Face à cette situation de dégradation constante, la taxation des super-profits est présentée comme une solution possible ou comme un des moyens pour répondre à la crise. Le Bundestag et d’autres chambres parlementaires en Europe ont ainsi été amenés à prévoir ce type de taxe, principalement sur les profits liés au secteur de l’énergie. Dans ses discours, le Président Macron, préférant bannir toute référence au lexique du gauchisme, évoquait par exemple la possibilité de taxer les « bénéfices indus » des grands énergéticiens. Il s’agissait probablement de rendre moins insupportable aux yeux des ouvriers l’utilisation forcée de leur véhicule, notamment pour les plus précaires, et répondre idéologiquement à ce qui est vécu comme une véritable injustice : « les riches se gavent pendant qu’on peine de plus en plus à faire le plein ».

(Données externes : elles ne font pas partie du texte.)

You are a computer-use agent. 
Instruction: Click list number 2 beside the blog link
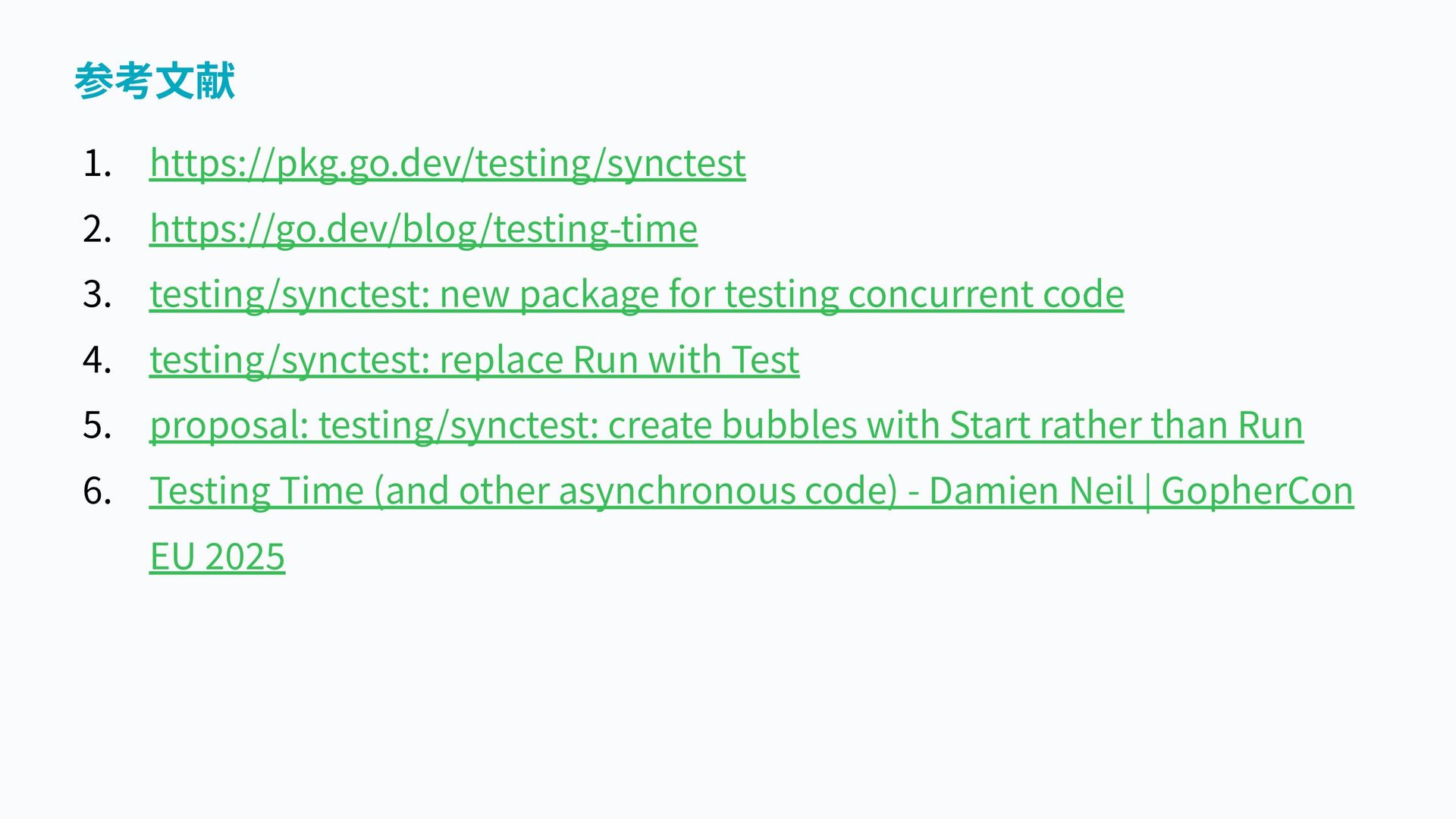pyautogui.click(x=96, y=229)
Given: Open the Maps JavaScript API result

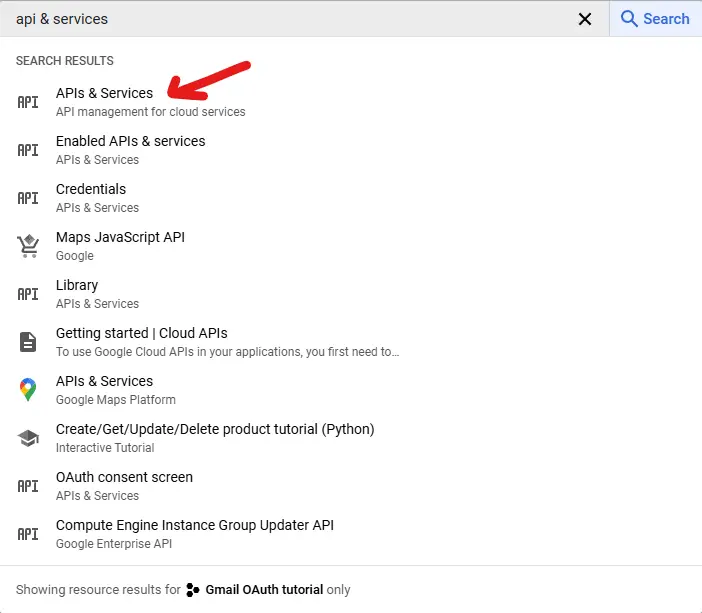Looking at the screenshot, I should (x=351, y=246).
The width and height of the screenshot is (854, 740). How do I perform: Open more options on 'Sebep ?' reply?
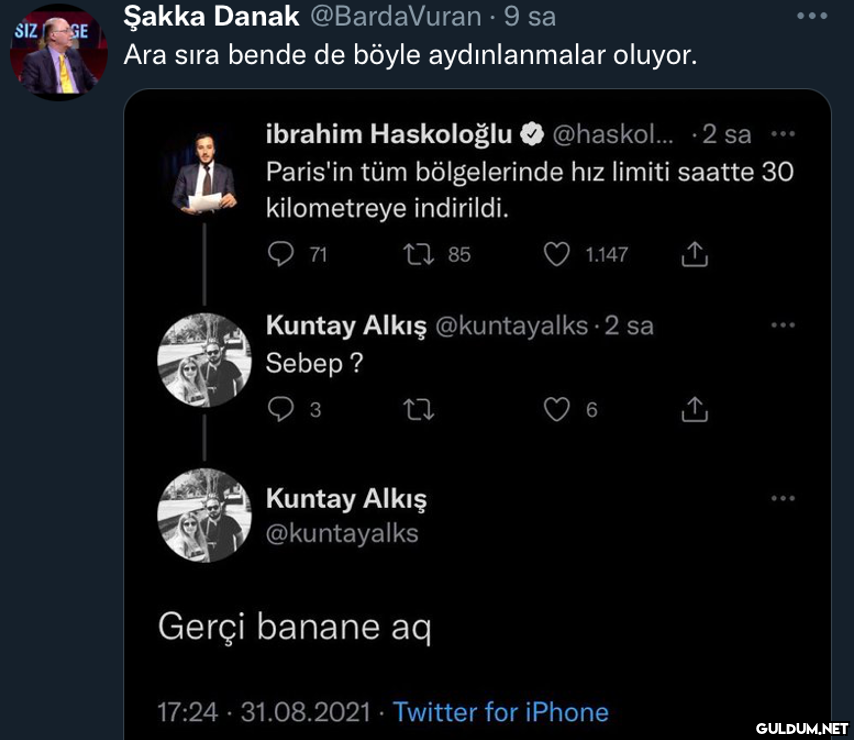(x=783, y=325)
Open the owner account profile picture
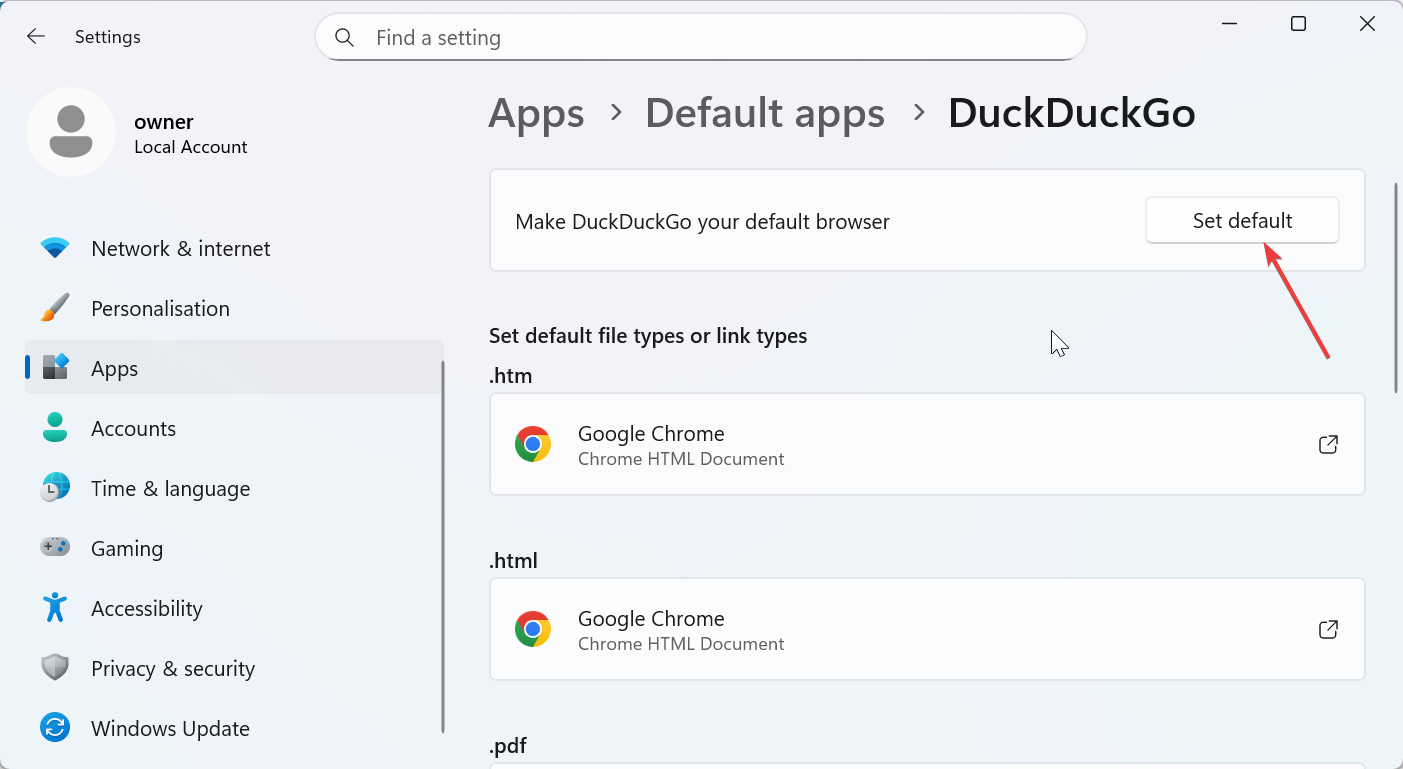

Une telle propagande, dans la bouche d’autres dirigeants européens du même acabit, en pleine crise économique et dans un contexte de forte poussée inflationniste, témoigne d’ailleurs plus largement de l’inquiétude de la bourgeoisie face à une situation sociale de plus en plus tendue. Du fait de la poussée des luttes dans le monde, la bourgeoisie est obligée d’accorder quelques miettes. Mais ce qu’elle va lâcher d’une main, elle le reprendra aussitôt et inévitablement de l’autre.
Toutefois, au-delà de ces inquiétudes, le danger pour la classe ouvrière est celui d’une mystification en apparence plus radicale portée par la gauche, les syndicats et surtout par les gauchistes, comme les organisations trotskistes. En France, à la fin du mois d’août 2022, la NUPES organisait déjà une pétition intitulée : « taxons les super-profits ». Dans bon nombre de leurs discours, les députés LFI, de Manuel Bompard à François Ruffin, soulignaient la nécessité d’une taxation comme réponse à la crise sociale.

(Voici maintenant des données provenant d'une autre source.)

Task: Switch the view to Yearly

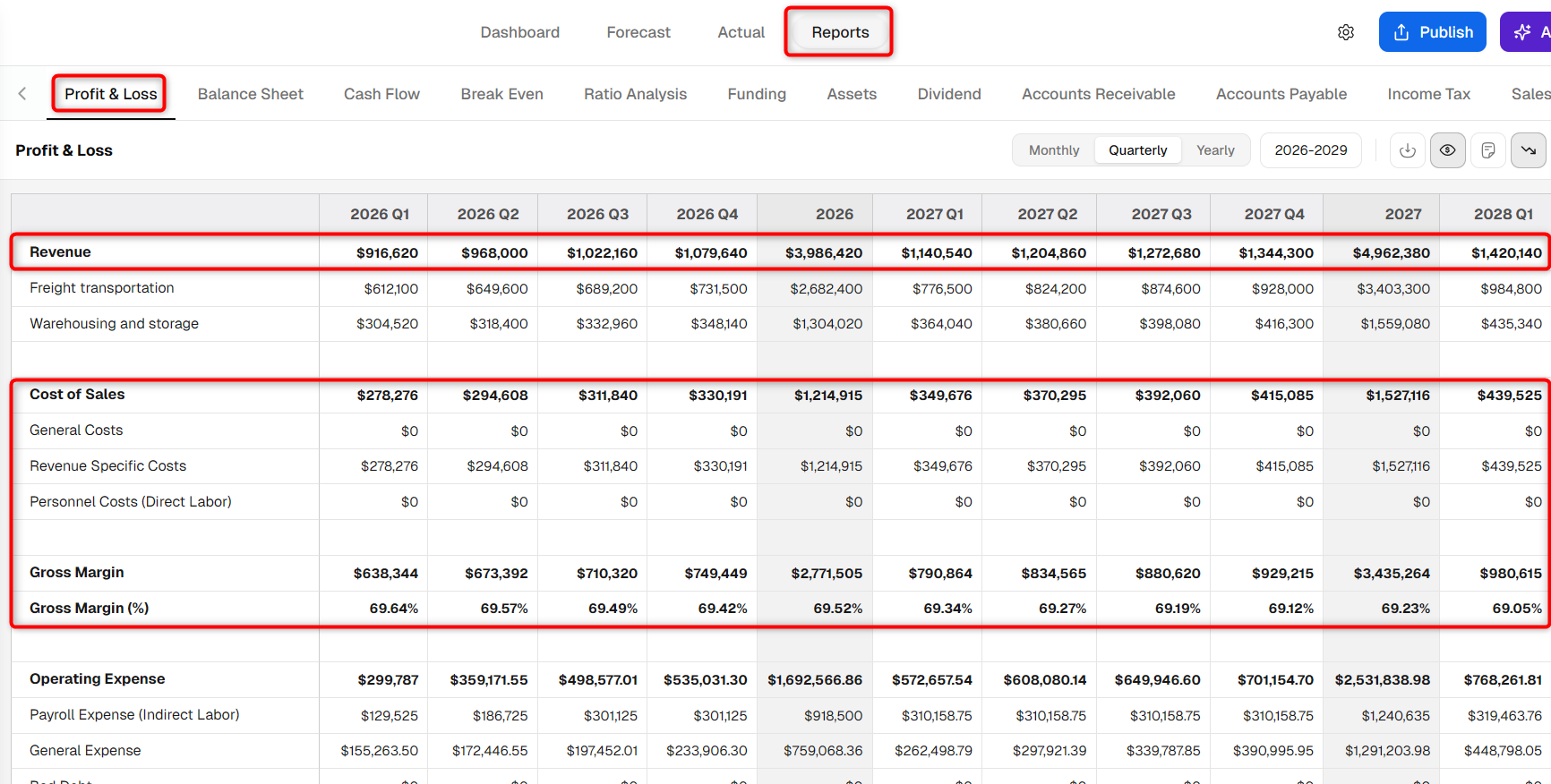Action: 1215,150
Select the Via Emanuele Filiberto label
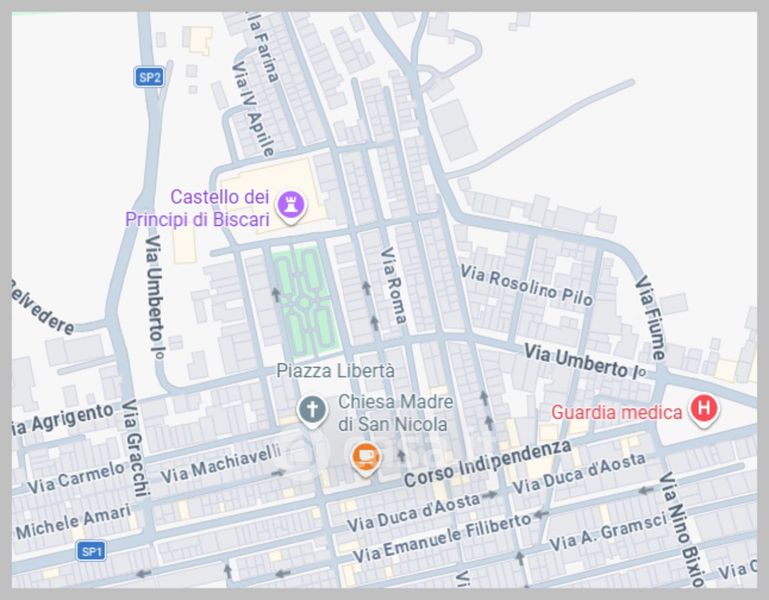The image size is (769, 600). pyautogui.click(x=442, y=538)
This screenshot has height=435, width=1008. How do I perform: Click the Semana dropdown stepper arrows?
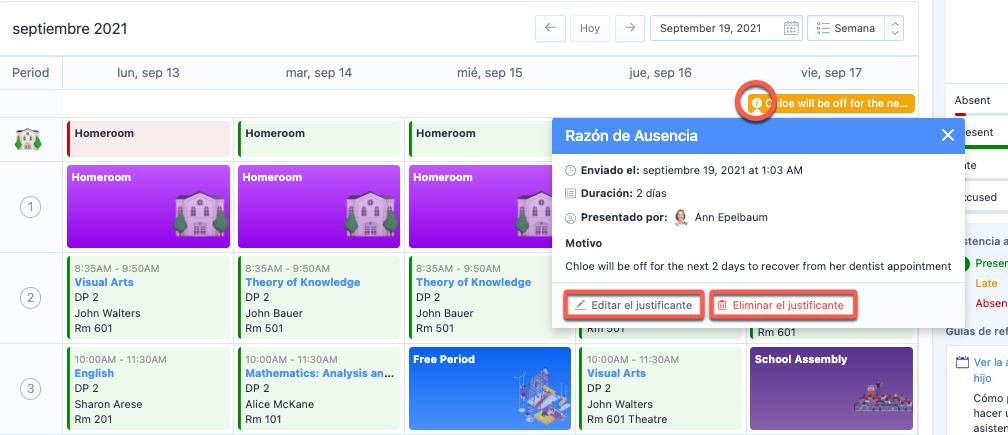[x=894, y=29]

Cette idée était le créneau idéologique quasi exclusif des gauchistes, il y a encore quelques années. Comme ceux de LO (Lutte ouvrière), dont le slogan démagogique se résumait souvent à « faire payer les riches », sorte de variante des discours staliniens du passé qui se présentaient comme les « ennemis des trusts », exploitant au passage le vieux mythe des « 200 familles ». (2) Cette idée ancienne de « prendre aux riches » était aussi véhiculée par d’autres propagandistes, comme ceux d’Attac, qui préconisent toujours une application de la taxe Tobin. (3) En somme, malgré les contradictions irréversibles du capitalisme, sa faillite historique, il serait possible de « soulager les travailleurs » par une « juste redistribution des richesses ».
Mais aujourd’hui, ces anciens discours de l’extrême-gauche, recyclés face à la réflexion au sein de minorités ouvrières plus conscientes et plus combatives, ne suffisent plus. Alors que la gauche classique perpétue son idéologie de « redistribution » et de « régulation » par l’État, les gauchistes s’obligent désormais à parler de la « nécessité de renverser le système ».

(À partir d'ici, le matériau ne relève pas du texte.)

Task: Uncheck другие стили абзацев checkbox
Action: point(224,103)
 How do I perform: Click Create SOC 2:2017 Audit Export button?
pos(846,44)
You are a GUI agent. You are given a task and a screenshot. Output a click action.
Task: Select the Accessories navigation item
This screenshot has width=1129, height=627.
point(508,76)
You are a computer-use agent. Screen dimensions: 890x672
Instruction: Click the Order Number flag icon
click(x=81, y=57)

Pour LO, cette taxation devient désormais une « supercherie ».Un groupe comme Révolution Permanente, scission du NPA, critique lui aussi ce slogan qui « ne permet pas de s’attaquer à la propriété privée capitaliste ». Sans pour autant abandonner les vieilles platitudes « réformistes » comme l’« indexation des salaires sur l’inflation […] pour unir notre classe » prouvant par là que cette nouvelle boutique gauchiste ne souhaite en aucun cas remettre en cause l’exploitation salariée.
Derrière l’apparente radicalité de ses discours, se cache la défense acharnée du capitalisme d’État sous les traits « d’expropriations » qui permettraient de construire un soi-disant « État ouvrier ». Les organisations gauchistes ne se démarquent absolument pas des conceptions véhiculées par la gauche classique, consistant à entretenir l’illusion de constituer un État « au-dessus des classes », capable de « réguler l’économie au service des travailleurs ». Par conséquent, loin d’être au service de l’émancipation des travailleurs, la gauche et l’extrême-gauche demeureront toujours dans le camp bourgeois au service de la conservation du capitalisme.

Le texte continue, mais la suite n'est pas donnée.